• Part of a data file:
______________________________
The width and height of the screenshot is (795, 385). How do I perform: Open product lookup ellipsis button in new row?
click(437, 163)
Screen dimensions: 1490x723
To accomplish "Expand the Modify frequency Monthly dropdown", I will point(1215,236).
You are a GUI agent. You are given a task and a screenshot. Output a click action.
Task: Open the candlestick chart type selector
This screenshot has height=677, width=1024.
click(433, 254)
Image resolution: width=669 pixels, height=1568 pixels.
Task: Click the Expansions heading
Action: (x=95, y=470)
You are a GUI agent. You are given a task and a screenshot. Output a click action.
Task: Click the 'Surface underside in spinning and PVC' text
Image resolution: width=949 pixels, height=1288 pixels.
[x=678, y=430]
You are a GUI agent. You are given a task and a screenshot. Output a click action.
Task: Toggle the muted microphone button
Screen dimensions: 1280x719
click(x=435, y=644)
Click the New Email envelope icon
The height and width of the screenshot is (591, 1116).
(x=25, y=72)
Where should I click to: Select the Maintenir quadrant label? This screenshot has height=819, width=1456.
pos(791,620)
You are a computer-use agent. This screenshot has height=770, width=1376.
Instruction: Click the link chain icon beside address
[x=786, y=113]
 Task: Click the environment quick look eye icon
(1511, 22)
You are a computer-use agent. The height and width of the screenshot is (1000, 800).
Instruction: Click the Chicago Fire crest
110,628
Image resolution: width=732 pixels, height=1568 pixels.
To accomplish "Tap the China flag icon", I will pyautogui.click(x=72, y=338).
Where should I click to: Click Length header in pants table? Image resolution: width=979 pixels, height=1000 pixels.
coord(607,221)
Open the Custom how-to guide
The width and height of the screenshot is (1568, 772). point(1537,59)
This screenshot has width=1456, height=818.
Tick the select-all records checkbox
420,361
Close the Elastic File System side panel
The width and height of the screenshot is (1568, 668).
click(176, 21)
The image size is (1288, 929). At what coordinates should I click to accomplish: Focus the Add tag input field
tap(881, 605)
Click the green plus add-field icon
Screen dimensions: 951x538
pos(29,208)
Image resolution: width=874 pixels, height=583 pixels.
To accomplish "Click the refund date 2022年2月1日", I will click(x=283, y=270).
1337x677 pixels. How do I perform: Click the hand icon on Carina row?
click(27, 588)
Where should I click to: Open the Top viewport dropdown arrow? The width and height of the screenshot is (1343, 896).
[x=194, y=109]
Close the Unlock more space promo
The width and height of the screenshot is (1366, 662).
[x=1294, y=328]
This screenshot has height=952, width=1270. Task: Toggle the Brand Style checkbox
______________________________
• AIM:
Please copy every line of the listing above without any changes.

• SOLUTION:
The width and height of the screenshot is (795, 385). How do I perform: Open product lookup ellipsis button in new row?
click(437, 163)
Screen dimensions: 1490x723
To accomplish "Expand the Modify frequency Monthly dropdown", I will point(1215,236).
You are a GUI agent. You are given a task and a screenshot. Output a click action.
Task: Open the candlestick chart type selector
This screenshot has height=677, width=1024.
click(433, 254)
Image resolution: width=669 pixels, height=1568 pixels.
Task: Click the Expansions heading
Action: (x=95, y=470)
You are a GUI agent. You are given a task and a screenshot. Output a click action.
Task: Click the 'Surface underside in spinning and PVC' text
Image resolution: width=949 pixels, height=1288 pixels.
[x=678, y=430]
You are a GUI agent. You are given a task and a screenshot. Output a click action.
Task: Toggle the muted microphone button
Screen dimensions: 1280x719
click(x=435, y=644)
Click the New Email envelope icon
The height and width of the screenshot is (591, 1116).
(x=25, y=72)
Where should I click to: Select the Maintenir quadrant label? This screenshot has height=819, width=1456.
pos(791,620)
You are a computer-use agent. This screenshot has height=770, width=1376.
Instruction: Click the link chain icon beside address
[x=786, y=113]
 Task: Click the environment quick look eye icon
(1511, 22)
You are a computer-use agent. The height and width of the screenshot is (1000, 800).
Instruction: Click the Chicago Fire crest
110,628
Image resolution: width=732 pixels, height=1568 pixels.
To accomplish "Tap the China flag icon", I will pyautogui.click(x=72, y=338).
Where should I click to: Click Length header in pants table? Image resolution: width=979 pixels, height=1000 pixels.
coord(607,221)
Open the Custom how-to guide
The width and height of the screenshot is (1568, 772). point(1537,59)
This screenshot has width=1456, height=818.
Tick the select-all records checkbox
420,361
Close the Elastic File System side panel
The width and height of the screenshot is (1568, 668).
click(176, 21)
The image size is (1288, 929). At what coordinates should I click to accomplish: Focus the Add tag input field
tap(881, 605)
Click the green plus add-field icon
Screen dimensions: 951x538
pos(29,208)
Image resolution: width=874 pixels, height=583 pixels.
To accomplish "Click the refund date 2022年2月1日", I will click(x=283, y=270).
1337x677 pixels. How do I perform: Click the hand icon on Carina row?
click(27, 588)
Where should I click to: Open the Top viewport dropdown arrow? The width and height of the screenshot is (1343, 896).
[x=194, y=109]
Close the Unlock more space promo
The width and height of the screenshot is (1366, 662).
[x=1294, y=328]
This screenshot has height=952, width=1270. Task: Toggle the Brand Style checkbox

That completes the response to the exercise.